**Brief:**
Please pull out the lines of the listing that start at the line containing "The image size is (822, 522)." and end after the line containing "pos(582,476)", copying them without change. Leave the pictures out of your answer.

**Supplied records:**
╭──
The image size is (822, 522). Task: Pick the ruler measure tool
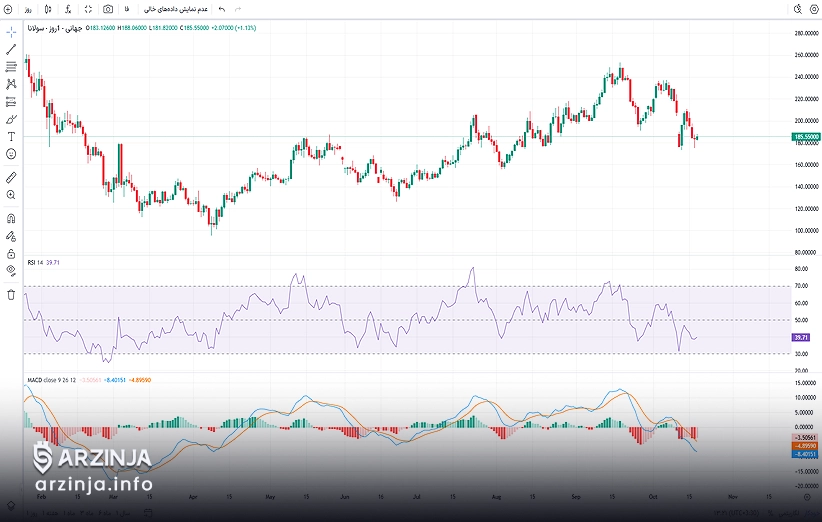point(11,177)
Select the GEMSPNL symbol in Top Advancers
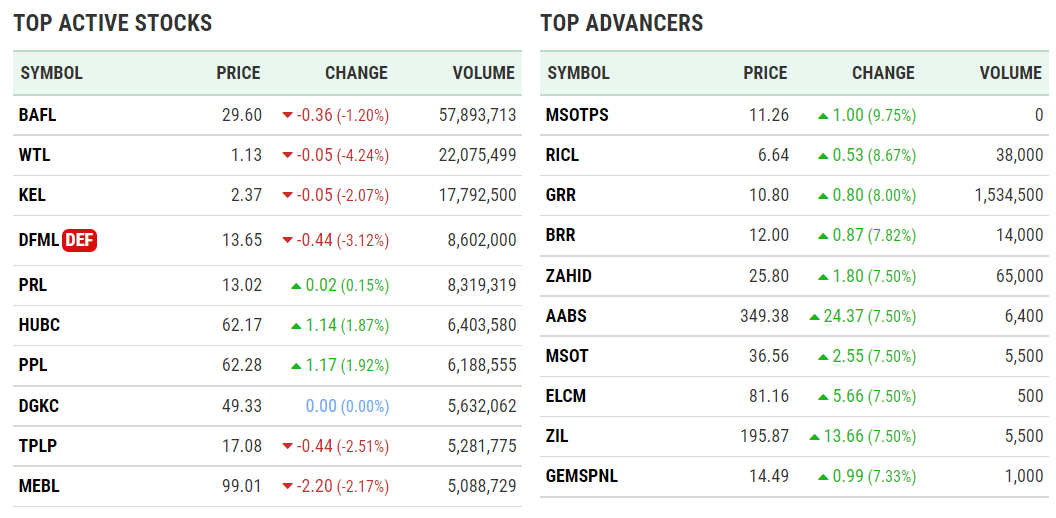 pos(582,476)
╰──
╭──
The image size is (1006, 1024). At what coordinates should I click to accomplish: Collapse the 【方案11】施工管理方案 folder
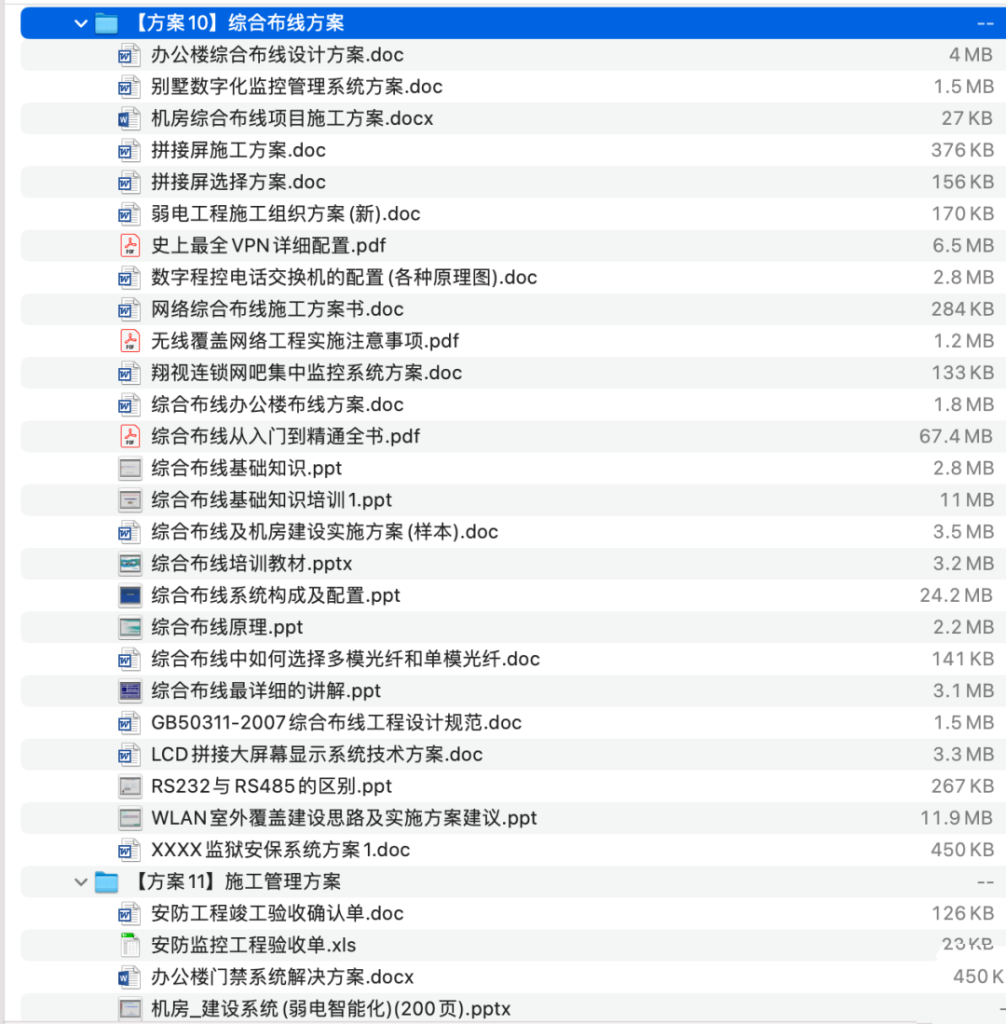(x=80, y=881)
╰──
**Exercise result:**
The image size is (822, 522). Task: Pick the ruler measure tool
point(11,177)
Select the GEMSPNL symbol in Top Advancers
 pos(582,476)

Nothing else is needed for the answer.